The plot is mostly there to get them to their destination: stuck on a mountain after taking an ill-advised shortcut. Tempers flare, secrets get divulged and violence starts to erupt. Meanwhile, Alison is getting progressively sicker, exhibiting the same symptoms discussed on a pamphlet about Stoughton Valley Witch Trials they lifted from a gas station. As their situation gets more dire, they predictably turn on each and do stupid things to make their situation worse.
I hated these characters. And I hated them not in the good way, like in the aforementioned Harpoon. New girlfriend Bree sums it up best when she says, “Your friends are really fucked up.” Bitchiness aside (or maybe because of that trait?), she was the most interesting character. The only one who actually had, well, character. And she’s rendered mute and catatonic through most of the film. Jill, our heroine, is as milquetoast as her name would suggest and her relationship with Derek seems improbable given their two extremes. He’s a dick from the very beginning, threatening to throw out her expensive textbook and resorting to name calling from the opening minute.

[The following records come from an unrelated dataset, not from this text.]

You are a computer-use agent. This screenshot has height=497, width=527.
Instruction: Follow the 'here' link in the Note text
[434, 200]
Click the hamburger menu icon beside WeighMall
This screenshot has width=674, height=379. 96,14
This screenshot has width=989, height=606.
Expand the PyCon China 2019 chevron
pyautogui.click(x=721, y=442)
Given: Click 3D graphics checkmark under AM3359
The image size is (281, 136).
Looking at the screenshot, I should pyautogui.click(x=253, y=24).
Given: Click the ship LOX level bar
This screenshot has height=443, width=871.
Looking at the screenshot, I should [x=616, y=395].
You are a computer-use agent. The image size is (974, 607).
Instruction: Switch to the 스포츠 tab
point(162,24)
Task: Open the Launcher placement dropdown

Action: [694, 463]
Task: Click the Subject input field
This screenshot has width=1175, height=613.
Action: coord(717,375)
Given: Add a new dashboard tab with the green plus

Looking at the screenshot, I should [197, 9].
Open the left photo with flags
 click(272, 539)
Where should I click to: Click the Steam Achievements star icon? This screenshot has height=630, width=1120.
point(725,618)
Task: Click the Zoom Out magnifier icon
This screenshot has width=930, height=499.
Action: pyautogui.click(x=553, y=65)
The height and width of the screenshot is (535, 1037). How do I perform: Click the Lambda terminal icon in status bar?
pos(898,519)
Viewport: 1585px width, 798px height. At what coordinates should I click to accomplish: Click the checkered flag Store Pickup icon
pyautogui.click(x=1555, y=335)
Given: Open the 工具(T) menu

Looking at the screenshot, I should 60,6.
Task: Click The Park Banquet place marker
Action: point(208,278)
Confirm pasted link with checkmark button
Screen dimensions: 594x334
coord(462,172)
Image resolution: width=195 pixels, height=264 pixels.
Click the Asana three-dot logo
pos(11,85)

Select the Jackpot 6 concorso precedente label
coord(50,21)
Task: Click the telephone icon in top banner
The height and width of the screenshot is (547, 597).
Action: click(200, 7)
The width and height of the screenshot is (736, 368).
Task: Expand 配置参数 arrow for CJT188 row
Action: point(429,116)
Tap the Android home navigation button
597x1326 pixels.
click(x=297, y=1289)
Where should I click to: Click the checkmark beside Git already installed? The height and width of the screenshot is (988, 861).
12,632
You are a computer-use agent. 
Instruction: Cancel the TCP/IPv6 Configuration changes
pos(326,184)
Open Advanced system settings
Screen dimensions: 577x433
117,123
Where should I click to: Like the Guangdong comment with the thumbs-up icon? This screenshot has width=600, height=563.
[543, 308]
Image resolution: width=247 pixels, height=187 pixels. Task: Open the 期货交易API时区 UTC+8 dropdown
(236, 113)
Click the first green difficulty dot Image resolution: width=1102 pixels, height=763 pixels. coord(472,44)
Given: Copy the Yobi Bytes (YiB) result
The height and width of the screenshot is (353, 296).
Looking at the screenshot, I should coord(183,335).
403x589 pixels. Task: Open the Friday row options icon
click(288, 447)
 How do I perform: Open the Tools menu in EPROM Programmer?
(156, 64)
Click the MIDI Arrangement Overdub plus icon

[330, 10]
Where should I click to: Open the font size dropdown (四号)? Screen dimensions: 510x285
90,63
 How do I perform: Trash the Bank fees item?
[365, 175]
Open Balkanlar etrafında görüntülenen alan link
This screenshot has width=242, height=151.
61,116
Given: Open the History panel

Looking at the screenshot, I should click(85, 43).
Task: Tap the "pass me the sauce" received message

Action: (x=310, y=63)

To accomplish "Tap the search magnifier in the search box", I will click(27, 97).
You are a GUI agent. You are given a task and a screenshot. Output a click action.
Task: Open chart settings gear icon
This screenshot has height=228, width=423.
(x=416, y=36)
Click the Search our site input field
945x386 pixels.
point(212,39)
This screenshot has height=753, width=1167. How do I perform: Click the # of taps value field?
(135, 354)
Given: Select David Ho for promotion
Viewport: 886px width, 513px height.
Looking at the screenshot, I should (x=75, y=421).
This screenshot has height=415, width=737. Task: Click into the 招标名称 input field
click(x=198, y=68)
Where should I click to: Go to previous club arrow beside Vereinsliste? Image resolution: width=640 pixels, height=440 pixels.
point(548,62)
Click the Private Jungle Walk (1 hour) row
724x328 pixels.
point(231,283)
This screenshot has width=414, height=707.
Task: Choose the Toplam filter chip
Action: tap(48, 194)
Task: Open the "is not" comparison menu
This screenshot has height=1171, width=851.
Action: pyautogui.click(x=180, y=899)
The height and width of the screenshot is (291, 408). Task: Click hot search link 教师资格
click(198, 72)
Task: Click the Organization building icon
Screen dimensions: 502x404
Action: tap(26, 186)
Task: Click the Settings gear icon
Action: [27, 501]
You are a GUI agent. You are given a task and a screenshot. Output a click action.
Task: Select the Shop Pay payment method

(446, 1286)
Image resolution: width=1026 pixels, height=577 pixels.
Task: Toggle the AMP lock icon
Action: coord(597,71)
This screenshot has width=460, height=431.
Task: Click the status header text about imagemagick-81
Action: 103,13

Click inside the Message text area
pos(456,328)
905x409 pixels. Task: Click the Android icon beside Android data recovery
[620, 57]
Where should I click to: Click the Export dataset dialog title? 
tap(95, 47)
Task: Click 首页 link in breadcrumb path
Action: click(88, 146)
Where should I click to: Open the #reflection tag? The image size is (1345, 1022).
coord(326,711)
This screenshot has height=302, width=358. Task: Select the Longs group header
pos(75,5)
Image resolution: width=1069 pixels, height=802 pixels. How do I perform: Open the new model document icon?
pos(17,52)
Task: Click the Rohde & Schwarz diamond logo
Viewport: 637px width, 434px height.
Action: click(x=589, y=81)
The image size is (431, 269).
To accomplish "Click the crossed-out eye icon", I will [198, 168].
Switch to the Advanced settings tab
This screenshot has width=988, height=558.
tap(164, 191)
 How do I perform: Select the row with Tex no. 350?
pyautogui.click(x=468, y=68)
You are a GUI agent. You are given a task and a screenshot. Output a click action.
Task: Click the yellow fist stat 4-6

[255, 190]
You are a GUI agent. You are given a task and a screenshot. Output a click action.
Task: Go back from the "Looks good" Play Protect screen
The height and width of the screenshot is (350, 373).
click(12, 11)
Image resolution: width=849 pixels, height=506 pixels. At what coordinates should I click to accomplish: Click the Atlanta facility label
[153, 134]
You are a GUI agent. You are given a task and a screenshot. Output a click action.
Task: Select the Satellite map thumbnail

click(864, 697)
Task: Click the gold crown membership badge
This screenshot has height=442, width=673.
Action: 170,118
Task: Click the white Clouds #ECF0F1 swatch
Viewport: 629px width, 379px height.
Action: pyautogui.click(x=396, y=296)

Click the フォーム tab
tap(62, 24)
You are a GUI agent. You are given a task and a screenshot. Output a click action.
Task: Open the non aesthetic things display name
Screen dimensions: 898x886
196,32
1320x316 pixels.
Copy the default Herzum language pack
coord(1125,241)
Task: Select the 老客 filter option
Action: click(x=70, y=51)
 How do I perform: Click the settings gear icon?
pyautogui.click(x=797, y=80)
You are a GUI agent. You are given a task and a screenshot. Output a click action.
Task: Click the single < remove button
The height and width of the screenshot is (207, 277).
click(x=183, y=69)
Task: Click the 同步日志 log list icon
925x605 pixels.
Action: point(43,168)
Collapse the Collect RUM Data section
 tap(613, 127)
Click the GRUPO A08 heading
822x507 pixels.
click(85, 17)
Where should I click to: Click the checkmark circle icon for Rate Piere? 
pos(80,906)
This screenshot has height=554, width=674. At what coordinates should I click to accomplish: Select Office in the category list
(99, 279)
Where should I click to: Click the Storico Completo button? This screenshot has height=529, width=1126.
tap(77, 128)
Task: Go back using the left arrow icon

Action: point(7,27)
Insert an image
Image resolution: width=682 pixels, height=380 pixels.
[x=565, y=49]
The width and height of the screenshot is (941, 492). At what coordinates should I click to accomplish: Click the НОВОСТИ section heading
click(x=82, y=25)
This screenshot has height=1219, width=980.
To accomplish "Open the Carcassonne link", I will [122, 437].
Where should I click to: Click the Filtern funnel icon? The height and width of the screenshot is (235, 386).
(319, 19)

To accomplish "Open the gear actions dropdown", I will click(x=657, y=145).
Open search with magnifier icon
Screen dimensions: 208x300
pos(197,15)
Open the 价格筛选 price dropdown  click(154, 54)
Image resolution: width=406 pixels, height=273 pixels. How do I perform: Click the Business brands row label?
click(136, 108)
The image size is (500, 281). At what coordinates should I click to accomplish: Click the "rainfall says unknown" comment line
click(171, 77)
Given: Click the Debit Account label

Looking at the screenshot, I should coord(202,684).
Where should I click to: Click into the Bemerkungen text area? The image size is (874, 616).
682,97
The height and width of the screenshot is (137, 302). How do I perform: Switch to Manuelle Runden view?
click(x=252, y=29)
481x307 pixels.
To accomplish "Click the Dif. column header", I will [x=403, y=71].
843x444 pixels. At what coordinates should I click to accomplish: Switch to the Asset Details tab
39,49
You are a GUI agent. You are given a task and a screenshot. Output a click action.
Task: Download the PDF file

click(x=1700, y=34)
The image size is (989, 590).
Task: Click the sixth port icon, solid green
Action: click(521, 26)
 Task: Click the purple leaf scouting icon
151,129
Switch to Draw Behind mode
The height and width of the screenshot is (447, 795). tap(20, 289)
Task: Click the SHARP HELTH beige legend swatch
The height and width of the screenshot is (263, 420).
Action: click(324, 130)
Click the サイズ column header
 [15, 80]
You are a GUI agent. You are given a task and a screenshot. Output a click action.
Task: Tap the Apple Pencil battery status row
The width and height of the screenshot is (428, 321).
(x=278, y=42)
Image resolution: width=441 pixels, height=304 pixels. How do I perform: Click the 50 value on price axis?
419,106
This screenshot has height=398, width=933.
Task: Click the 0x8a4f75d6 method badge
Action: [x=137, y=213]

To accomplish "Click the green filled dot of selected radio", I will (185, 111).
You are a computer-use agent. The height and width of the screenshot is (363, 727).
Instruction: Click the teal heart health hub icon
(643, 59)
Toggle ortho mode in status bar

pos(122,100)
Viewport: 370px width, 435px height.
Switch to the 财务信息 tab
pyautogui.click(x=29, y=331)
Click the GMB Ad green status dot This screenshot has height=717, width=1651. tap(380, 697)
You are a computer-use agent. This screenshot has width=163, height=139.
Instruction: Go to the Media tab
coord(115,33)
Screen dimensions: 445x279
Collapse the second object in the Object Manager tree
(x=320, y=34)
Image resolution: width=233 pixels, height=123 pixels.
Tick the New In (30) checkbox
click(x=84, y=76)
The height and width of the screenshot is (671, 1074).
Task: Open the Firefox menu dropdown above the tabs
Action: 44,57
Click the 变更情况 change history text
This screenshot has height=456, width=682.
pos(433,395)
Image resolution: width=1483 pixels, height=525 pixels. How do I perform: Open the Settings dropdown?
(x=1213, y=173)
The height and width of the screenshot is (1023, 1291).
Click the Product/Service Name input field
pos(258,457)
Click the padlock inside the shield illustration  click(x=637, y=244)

The problem is that we don’t see the characters slowly devolve into infighting…they’re mean-spirited, misogynistic and racist from the very beginning. There’s no character growth…or in this case, character descent…because they start as evil as they end.
Technically, it’s a well-shot indie film. The environments captured by cinematographer Martin Wojtunik are so cold you can feel it through the screen and the performances captured by director Jordan Barker are decent, if two-dimensional. While the film is full of varying shades of gray, the relatively contained location works well as a tension-builder. One particular moment of seeing simply a shadow moving along the ice-covered windows is especially effective. Additionally, while gore is used mostly sparingly, it still shocks with a couple well-timed moments of violence and some decent practical effects.
It’s just that I don’t care about the two dimensional characters or...literally anything happening on screen. The filmmakers want to create their own modern day witch hunt as all of the events start to get blamed on the sick Alison. She has the motive because of the video taken of her and also the potentially supernatural abilities documented in the original witch hunt texts. Witches in the Woods obviously wants to explore the way people as easily fall into mob mentality today as during the witch hunts. Unfortunately, the path to that point is very muddled and then, when it finally does get to it, it’s the only thing it hammers for the rest of the run time. Too much of the movie is wasted on insufferable characters that squash any attempt at a deeper meaning.
It’s unfortunate because this was one of the movies I was most looking forward to, from this festival.